CKM Beyond Channel Gain: Spatial Correlation Map Construction with Deep Learning
This addresses a fundamental problem in environment-aware wireless communication and sensing for CKM-enabled networks, representing an incremental advance over prior work focused on simpler channel gain maps.
The paper tackles constructing high-dimensional channel spatial correlation maps (SCMs) for multi-antenna systems by decomposing them into lower-dimensional maps and proposing a deep learning model, E-SRResNet, which achieves a cosine similarity exceeding 0.8 with ground truth in most regions.

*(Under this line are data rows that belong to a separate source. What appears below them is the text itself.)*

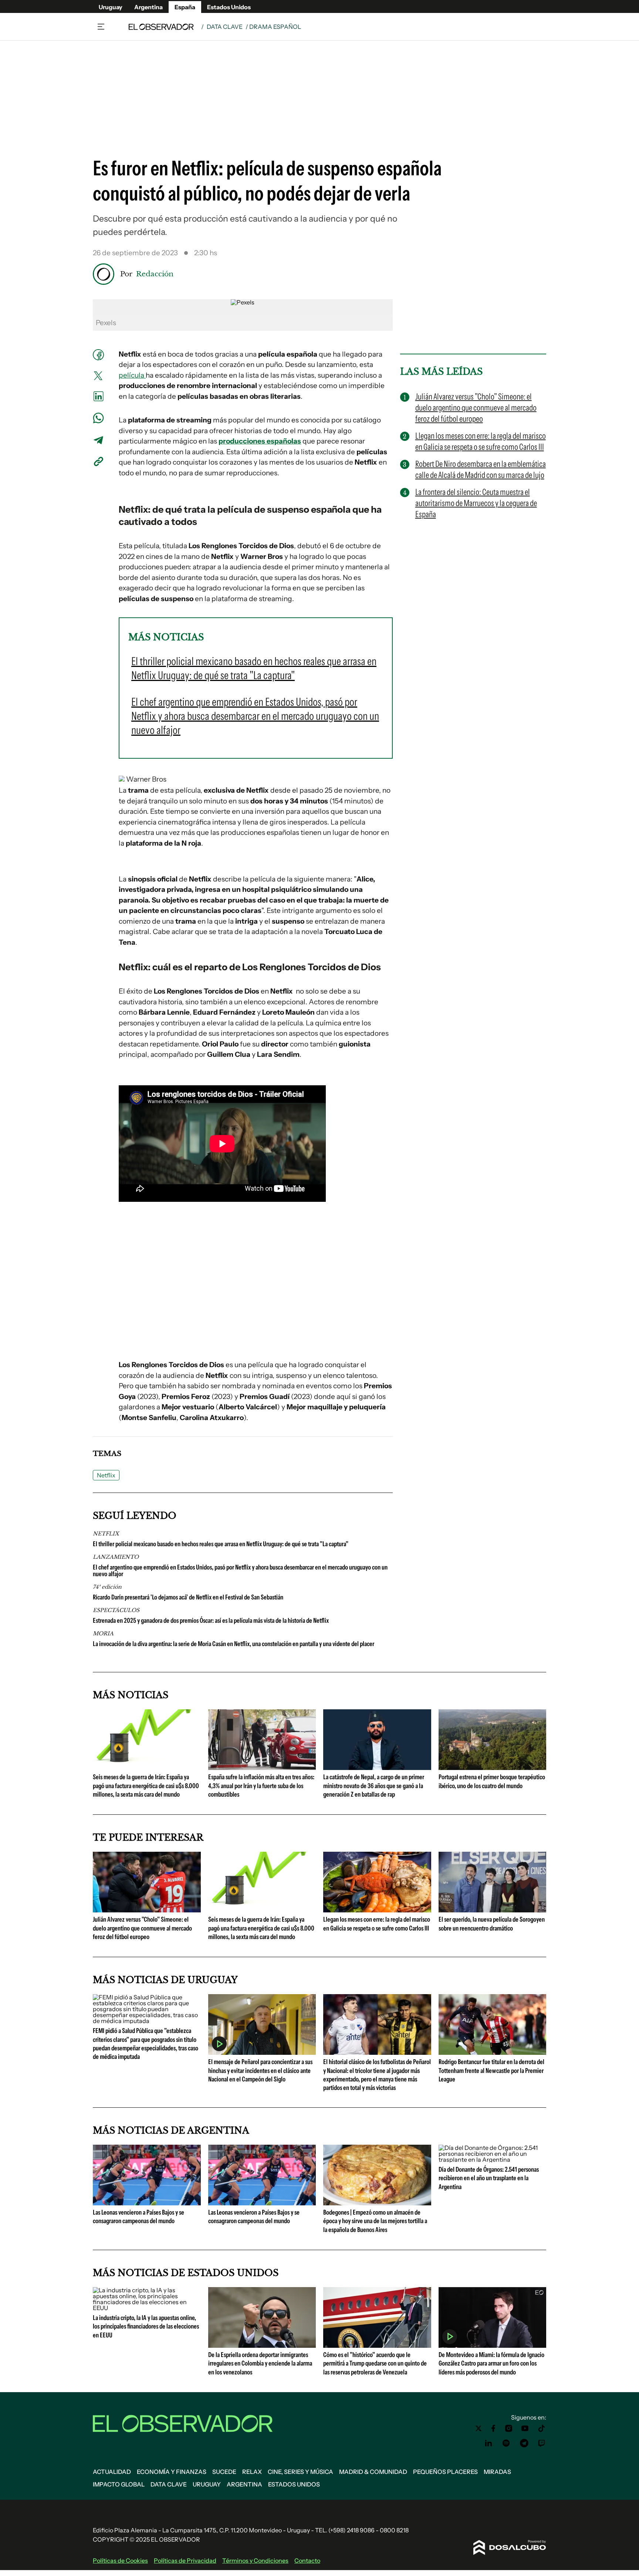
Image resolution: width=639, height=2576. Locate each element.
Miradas (497, 2471)
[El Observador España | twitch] (541, 2443)
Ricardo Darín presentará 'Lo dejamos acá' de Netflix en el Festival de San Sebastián (188, 1597)
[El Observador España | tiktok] (541, 2428)
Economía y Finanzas (171, 2471)
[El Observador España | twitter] (478, 2428)
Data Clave (225, 27)
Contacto (307, 2560)
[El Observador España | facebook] (493, 2428)
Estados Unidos (229, 7)
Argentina (148, 7)
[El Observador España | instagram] (509, 2428)
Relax (252, 2471)
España (185, 7)
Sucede (224, 2471)
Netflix (106, 1475)
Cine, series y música (300, 2471)
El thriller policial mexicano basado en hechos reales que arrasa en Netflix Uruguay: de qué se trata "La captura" (220, 1544)
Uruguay (110, 7)
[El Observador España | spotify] (506, 2443)
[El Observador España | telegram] (524, 2443)
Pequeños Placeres (445, 2471)
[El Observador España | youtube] (524, 2428)
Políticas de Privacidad (185, 2560)
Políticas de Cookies (120, 2560)
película (132, 375)
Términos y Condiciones (255, 2560)
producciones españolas (260, 441)
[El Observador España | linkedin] (488, 2443)
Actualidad (112, 2471)
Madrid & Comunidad (373, 2471)
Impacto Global (119, 2484)
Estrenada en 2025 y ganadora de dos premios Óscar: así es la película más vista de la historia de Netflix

Channel knowledge map (CKM) is a promising technique to achieve environment-aware wireless communication and sensing. Constructing the complete CKM based on channel knowledge observations at sparse locations is a fundamental problem for CKM-enabled wireless networks. However, most existing works on CKM construction only consider the special type of CKM, i.e., the channel gain map (CGM), which only records the channel gain value for each location. In this paper, we consider the channel spatial correlation map (SCM) construction, which signifies the location-specific spatial correlation matrix for multi-antenna systems. Unlike CGM construction, constructing SCM poses significant challenges due to its extremely high-dimensional structure. To address this issue, we first decompose the high-dimensional SCM into lower-dimensional path gain map (PGM) and path angle map (PAM). Then we propose a deep learning model termed E-SRResNet for constructing high-quality SCM from sparse samples, which incorporates multi-head attention (MHA) mechanisms and multi-scale feature fusion (MSFF) to accurately model both local and global spatial relationships of channel parameters and complex nonlinear mappings. Furthermore, we preprocess the dataset to provide priors including line-of-sight (LoS) map, binary building map and base station (BS) map for the model to reconstruct SCM more accurately. Simulations conducted on the CKMImageNet dataset demonstrate that the proposed E-SRResNet achieves significant performance improvements over baseline methods. Moreover, the cosine similarity between the constructed SCM and the ground truth exceeds 0.8 in most regions, validating the effectiveness of the proposed construction method.